This bill was filed in the court below to restrain the defendant company from rebuilding the elevation and extension of its toll bridge described in the bill, in a southeasterly direction from the southeasterly bank of the Susquehanna river.
It appears that the bridge of the defendant company had been frequently threatened with destruction from ice and high water, and, upon several occasions, prior to 1875, had been injured to a considerable extent. In the year 1875, the larger part of the bridge was swept away by a flood. In rebuilding it the safety of the structure itself required it to be elevated. This was accordingly done with the consent of the council of the borough of Pittston, and of a number of the property owners more immediately affected by the change. This elevation of the bridge rendered it necessary to construct an elevated approach thereto some 300 feet in length in the borough of Pittston. This approach crosses two public highways, but in such manner as not to interfere to any appreciable extent with the public travel upon *633said highways. It also extends over the Lehigh Valley Railroad, and thus avoids one of the most dangerous grade crossings in the state. The master and the court below agree that the approach, as constructed, was a great advantage to the general public, and that it was not a public nuisance.
In the year 1885, the approach referred to was destroyed by fire, and when the defendant company came to rebuild they were confronted with this bill in equity, filed by the attorney general on behalf of the commonwealth, at the instance of certain parties who objected to its construction in the same manner as heretofore.
The case has been so exhaustively discussed, both by the learned court below and the master, that little remains to be added. The two controlling charges in the bill, and the two points pressed upon the argument, were that the acts complained of were ultra vires the corporation, and that they amounted to a nuisance. The master found against the commonwealth in respect to both; the court held that the structure was not a nuisance, but that it was in excess of the powers of the corporation. For reasons, however, which we need not state here, but which are entirely satisfactory, the court declined to grant an injunction, and dismissed the complainant’s bill.
We would not hesitate to affirm the decree, without more, upon the opinion of the learned president of the court below, but for the reason that we do not agree with the proposition that the defendant company had no power to make this extension. The grant of the power to construct the bridge carried with it the right to elevate it to a sufficient height to avoid the danger of ice and floods. The fact that it had been injured several times from such cause, and finally almost wholly swept away, is conclusive evidence that the original construction was too low. In rebuilding it the company had the right to elevate it in such manner, and to such a height, as in their judgment would obviate the danger referred to. The original construction did not exhaust the power of the company in this respect. It might not relocate the bridge, for the power to do that was exhausted by its original location, but it could change the elevation of the bridge to the extent that experience showed it to be necessary. The right to elevate it carried with it by necessary implication the right to construct reasonable and proper *634approaches. This power is absolutely essential to the enjoyment of the franchises of the company, for of what possible use would be a bridge, either to its owners or the public, without a practical approach thereto? The peculiar situation of the ground where the bridge ends on the southeast side of the Susquehanna river, in the borough of Pittston, and of the public highways at that point, including the crossing of the Lehigh Valley Railroad, renders an approach of the character complained of, if not an absolute necessity, at least a very great convenience to the traveling public generally, and a protection from grade crossing accidents at the railroad. Under these circumstances we can readily understand why the learned court below, and the master, declined to find this construction to be a public nuisance, and to decree its removal. It would have been a misapplication of equity to apply to this case the doctrine of Reimer’s Ap., 100 Pa. 182, and that line of cases, in which parties have been enjoined from projecting bay windows and other similar constructions into a public street or highway. Such constructions were an interference with the public right, for a strictly private purpose, while in the case in hand the construction was for a public purpose, and for the public convenience.

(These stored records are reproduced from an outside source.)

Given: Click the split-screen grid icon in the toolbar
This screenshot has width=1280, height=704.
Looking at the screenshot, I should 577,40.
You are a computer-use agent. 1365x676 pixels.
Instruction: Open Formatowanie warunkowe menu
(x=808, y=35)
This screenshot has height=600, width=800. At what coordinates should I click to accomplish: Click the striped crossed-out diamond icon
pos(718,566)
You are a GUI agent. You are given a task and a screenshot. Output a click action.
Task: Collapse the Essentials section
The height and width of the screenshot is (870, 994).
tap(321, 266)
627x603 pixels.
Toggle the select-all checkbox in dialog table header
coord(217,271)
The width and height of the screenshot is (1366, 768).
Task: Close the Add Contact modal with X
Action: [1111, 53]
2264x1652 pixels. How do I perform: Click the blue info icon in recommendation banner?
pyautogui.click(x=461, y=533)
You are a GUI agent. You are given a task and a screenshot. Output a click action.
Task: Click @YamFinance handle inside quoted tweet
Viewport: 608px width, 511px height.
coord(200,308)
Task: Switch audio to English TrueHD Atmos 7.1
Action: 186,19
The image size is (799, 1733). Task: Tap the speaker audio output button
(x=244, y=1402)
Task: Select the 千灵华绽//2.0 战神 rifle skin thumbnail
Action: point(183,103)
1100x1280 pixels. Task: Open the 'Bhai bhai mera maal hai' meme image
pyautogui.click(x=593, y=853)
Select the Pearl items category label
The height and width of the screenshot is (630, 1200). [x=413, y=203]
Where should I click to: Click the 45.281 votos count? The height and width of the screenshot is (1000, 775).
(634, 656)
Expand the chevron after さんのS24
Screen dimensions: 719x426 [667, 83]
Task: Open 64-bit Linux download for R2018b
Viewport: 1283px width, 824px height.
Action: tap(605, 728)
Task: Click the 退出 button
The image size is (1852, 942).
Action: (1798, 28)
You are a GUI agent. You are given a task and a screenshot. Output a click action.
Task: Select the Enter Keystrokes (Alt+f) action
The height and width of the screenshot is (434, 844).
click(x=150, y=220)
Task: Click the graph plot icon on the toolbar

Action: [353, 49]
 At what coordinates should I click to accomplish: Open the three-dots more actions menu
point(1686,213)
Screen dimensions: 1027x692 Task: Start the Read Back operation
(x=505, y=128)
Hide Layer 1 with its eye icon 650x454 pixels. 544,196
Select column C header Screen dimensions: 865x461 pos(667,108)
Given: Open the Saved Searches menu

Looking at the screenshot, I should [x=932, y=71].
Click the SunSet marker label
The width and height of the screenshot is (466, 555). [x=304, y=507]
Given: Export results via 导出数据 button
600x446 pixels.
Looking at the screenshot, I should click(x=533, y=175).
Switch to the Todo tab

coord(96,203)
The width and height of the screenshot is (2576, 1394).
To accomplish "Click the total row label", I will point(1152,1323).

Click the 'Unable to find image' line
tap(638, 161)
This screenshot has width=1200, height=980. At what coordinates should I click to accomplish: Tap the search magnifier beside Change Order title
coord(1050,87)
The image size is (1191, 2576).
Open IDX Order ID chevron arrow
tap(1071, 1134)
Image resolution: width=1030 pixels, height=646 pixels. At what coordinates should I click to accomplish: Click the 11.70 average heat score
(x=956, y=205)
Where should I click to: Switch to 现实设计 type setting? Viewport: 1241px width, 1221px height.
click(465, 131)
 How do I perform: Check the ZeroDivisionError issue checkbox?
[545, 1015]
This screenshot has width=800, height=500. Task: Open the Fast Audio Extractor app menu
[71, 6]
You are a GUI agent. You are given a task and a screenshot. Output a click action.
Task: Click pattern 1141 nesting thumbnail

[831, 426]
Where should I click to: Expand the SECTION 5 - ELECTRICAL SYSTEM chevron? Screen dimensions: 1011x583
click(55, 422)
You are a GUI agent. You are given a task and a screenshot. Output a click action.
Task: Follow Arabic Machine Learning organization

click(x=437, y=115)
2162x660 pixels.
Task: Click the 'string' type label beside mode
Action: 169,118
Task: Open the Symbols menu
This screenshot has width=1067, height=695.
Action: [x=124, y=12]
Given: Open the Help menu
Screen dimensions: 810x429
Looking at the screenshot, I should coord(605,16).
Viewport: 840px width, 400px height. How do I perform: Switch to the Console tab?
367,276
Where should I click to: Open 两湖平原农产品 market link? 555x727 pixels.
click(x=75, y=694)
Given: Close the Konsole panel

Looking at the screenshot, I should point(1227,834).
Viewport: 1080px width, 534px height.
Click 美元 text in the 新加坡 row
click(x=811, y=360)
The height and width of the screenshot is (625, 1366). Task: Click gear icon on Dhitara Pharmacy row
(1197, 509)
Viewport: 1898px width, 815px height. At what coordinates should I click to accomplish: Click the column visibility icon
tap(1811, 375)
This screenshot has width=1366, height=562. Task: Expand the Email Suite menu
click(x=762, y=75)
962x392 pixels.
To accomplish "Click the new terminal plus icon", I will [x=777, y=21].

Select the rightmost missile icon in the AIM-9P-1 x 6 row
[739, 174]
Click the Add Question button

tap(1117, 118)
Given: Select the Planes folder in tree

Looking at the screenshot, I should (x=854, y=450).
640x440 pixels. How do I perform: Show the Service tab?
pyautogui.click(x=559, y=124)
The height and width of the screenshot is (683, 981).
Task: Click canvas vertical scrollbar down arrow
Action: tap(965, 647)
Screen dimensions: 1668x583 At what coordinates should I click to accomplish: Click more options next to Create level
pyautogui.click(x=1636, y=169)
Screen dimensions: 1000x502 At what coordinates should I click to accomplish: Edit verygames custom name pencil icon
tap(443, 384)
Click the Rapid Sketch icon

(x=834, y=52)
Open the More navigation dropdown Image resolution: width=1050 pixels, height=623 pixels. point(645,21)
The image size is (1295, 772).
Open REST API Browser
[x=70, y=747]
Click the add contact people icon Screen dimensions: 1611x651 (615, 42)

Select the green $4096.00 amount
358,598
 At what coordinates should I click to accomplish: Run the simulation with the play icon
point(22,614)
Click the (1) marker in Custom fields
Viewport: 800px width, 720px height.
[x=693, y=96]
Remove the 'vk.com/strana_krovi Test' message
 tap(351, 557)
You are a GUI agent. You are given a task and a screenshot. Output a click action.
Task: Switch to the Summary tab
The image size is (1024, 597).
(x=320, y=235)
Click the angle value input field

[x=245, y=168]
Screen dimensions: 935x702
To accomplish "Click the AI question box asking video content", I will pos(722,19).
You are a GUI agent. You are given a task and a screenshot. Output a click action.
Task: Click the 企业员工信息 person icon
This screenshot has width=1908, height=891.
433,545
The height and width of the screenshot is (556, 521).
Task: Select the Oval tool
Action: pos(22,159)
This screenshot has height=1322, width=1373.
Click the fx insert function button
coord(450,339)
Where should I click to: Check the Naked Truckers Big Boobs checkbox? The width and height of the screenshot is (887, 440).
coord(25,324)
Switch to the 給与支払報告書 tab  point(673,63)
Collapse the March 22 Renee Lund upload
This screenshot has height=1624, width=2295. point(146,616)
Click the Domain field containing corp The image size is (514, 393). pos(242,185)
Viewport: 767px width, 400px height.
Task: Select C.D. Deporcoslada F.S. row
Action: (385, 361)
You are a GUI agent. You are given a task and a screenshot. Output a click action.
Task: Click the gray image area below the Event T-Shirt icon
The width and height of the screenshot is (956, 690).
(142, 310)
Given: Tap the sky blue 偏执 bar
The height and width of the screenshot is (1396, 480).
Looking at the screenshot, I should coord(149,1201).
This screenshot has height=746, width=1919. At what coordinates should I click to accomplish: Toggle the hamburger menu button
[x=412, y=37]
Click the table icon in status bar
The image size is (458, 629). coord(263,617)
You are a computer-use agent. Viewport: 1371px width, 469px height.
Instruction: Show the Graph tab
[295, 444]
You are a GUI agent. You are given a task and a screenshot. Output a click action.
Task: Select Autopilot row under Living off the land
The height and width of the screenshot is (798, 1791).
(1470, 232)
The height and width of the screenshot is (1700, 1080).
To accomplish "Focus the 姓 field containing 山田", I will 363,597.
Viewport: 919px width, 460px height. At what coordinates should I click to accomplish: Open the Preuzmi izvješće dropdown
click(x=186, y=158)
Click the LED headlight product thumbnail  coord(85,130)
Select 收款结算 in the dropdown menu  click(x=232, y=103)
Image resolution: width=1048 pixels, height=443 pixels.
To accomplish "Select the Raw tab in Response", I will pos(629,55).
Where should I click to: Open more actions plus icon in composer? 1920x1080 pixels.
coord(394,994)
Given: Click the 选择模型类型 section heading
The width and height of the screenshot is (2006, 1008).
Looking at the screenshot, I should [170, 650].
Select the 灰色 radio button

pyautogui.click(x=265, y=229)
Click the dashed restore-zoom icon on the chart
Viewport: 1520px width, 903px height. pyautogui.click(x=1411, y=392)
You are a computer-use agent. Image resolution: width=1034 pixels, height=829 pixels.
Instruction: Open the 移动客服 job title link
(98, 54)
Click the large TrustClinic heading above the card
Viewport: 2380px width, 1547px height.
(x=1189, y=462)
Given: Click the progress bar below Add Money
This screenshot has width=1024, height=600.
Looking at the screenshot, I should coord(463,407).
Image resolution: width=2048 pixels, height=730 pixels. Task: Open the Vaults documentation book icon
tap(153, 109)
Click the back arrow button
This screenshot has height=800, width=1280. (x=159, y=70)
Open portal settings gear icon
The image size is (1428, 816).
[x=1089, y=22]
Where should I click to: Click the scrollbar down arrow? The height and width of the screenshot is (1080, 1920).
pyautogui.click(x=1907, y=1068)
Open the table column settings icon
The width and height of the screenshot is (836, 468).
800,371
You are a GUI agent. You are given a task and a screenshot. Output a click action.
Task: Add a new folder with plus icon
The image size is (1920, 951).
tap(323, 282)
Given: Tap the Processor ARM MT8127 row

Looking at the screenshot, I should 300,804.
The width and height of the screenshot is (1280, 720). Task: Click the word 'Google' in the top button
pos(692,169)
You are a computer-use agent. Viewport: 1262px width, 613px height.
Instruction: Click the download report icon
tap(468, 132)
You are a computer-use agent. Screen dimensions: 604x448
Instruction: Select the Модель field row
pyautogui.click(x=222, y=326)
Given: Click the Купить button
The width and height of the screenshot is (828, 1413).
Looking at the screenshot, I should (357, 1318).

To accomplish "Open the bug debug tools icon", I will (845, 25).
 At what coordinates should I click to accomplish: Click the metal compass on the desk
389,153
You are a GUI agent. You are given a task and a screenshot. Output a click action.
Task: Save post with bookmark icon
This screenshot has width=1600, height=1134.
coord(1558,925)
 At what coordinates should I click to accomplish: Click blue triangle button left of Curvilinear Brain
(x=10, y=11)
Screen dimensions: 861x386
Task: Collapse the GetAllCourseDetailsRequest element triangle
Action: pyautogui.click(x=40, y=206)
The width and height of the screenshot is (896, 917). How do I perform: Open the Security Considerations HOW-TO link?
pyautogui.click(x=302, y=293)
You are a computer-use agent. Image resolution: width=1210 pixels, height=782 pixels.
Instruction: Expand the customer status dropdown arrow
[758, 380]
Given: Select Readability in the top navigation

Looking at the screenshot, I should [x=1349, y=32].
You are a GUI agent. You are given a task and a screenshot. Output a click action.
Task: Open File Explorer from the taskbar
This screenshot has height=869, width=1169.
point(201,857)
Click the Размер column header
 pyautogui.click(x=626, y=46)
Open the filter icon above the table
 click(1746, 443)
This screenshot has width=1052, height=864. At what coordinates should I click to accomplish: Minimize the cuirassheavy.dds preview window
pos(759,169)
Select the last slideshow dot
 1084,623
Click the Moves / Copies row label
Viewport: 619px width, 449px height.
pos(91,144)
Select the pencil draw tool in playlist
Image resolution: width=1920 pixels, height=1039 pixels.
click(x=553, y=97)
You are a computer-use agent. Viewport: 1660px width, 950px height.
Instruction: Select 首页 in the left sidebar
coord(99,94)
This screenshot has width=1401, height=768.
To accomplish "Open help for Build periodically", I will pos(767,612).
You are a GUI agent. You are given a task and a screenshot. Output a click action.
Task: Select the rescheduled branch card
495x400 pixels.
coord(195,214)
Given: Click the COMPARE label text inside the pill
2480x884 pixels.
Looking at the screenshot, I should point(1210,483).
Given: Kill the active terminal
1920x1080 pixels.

The commonwealth has moved with a leaden heel in this matter, and while the great delay does not bar her right, it is not without weight in considering the character of this construction. Had it been the public nuisance which she now alleges it to be, it is hardly likely so long a time would have elapsed before anyone complained of it. The further fact that those that are now most active in pressing this case, or their predecessors in title, assented to the original construction, is not without weight.
The decree is affirmed, and the appeal dismissed, at the costs of the appellant.